Information supplied: Begin
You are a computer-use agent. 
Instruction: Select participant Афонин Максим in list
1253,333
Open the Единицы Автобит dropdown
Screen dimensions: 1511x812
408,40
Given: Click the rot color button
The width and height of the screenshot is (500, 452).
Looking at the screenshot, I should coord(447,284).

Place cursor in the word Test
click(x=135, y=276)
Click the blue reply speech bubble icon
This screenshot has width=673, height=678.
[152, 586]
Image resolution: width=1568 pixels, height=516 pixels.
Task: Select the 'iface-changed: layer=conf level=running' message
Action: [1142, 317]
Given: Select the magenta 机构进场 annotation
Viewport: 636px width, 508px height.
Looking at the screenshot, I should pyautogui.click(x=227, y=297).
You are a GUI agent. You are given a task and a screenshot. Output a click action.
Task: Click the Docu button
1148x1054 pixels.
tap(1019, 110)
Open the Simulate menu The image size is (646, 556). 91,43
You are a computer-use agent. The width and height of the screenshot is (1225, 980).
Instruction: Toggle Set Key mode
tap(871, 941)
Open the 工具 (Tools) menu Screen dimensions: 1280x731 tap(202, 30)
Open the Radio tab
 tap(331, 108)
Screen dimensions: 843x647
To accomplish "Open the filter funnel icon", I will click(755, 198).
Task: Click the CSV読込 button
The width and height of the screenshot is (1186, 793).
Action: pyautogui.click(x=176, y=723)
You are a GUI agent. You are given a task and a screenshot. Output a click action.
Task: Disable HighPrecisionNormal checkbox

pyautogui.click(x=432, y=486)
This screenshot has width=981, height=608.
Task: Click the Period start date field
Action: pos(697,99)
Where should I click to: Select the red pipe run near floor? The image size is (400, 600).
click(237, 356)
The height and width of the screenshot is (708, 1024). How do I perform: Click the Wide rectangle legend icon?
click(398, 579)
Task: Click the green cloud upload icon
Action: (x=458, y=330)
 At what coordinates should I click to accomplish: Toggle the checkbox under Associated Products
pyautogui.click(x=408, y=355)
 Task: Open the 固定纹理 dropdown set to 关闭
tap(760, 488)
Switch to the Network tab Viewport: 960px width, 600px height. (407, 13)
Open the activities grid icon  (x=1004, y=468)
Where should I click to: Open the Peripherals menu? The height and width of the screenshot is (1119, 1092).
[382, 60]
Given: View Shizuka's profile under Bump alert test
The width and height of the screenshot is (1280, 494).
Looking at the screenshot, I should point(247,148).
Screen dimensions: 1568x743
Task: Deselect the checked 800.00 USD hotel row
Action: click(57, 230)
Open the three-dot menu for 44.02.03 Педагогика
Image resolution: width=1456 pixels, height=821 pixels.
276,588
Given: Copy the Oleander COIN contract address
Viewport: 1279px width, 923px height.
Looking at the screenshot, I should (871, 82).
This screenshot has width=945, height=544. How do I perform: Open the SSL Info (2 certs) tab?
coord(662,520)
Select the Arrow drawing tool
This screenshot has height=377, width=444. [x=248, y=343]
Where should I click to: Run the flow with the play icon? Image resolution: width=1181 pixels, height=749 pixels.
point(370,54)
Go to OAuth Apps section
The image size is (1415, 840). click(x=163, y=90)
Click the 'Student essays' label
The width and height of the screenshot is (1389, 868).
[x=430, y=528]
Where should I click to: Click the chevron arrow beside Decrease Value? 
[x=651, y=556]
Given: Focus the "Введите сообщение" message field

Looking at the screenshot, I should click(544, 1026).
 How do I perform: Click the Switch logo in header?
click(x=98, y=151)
Information supplied: End
## Requirement
Starting at the line with "The width and height of the screenshot is (500, 452)." and ending at the line with "Task: Click the CSV読込 button", print each line of the listing above exactly, with no other lines.

## Solution to this exercise
The width and height of the screenshot is (500, 452).
Looking at the screenshot, I should coord(447,284).

Place cursor in the word Test
click(x=135, y=276)
Click the blue reply speech bubble icon
This screenshot has width=673, height=678.
[152, 586]
Image resolution: width=1568 pixels, height=516 pixels.
Task: Select the 'iface-changed: layer=conf level=running' message
Action: [1142, 317]
Given: Select the magenta 机构进场 annotation
Viewport: 636px width, 508px height.
Looking at the screenshot, I should pyautogui.click(x=227, y=297).
You are a GUI agent. You are given a task and a screenshot. Output a click action.
Task: Click the Docu button
1148x1054 pixels.
tap(1019, 110)
Open the Simulate menu The image size is (646, 556). 91,43
You are a computer-use agent. The width and height of the screenshot is (1225, 980).
Instruction: Toggle Set Key mode
tap(871, 941)
Open the 工具 (Tools) menu Screen dimensions: 1280x731 tap(202, 30)
Open the Radio tab
 tap(331, 108)
Screen dimensions: 843x647
To accomplish "Open the filter funnel icon", I will click(755, 198).
Task: Click the CSV読込 button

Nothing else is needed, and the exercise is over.